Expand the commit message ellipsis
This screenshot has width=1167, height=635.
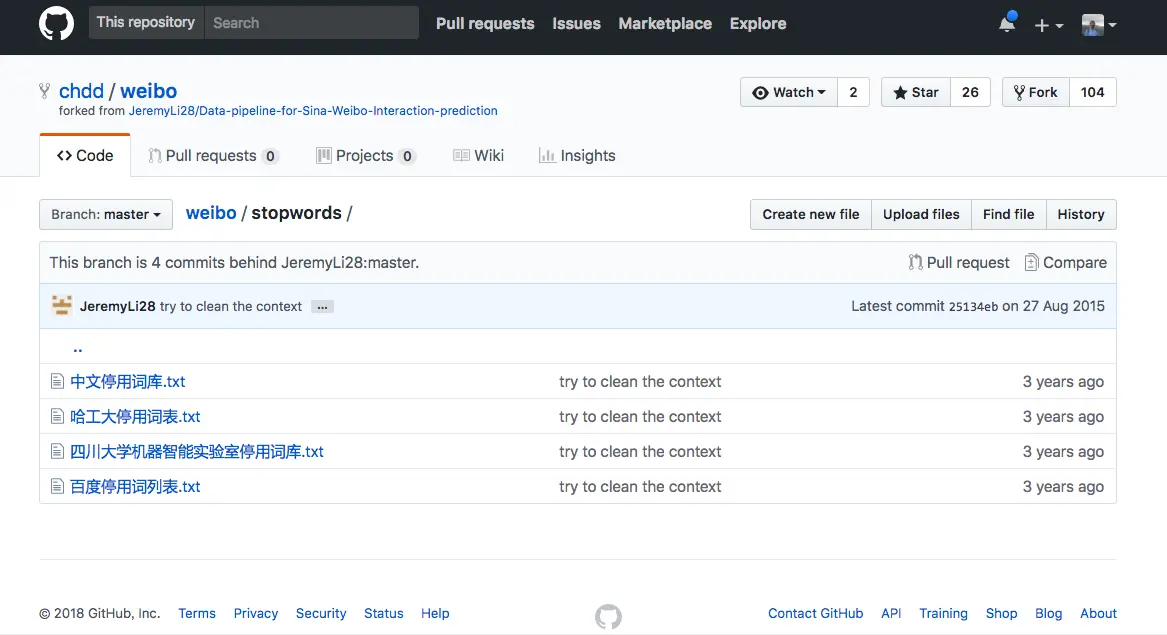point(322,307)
+++++
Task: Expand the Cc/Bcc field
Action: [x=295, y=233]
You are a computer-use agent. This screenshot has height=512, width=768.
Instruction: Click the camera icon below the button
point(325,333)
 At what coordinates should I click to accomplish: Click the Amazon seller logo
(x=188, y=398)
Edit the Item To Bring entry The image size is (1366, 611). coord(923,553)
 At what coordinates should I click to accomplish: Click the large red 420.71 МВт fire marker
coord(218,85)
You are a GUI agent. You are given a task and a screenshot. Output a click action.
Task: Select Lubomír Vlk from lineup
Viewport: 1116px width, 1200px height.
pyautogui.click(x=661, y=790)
+++++
Directions:
Collect every line in the entries above that contains the word "height", and copy each one.

Solved exercise:
This screenshot has width=1167, height=635.
You are a computer-use agent. This screenshot has height=512, width=768.
Viewport: 1116px width, 1200px height.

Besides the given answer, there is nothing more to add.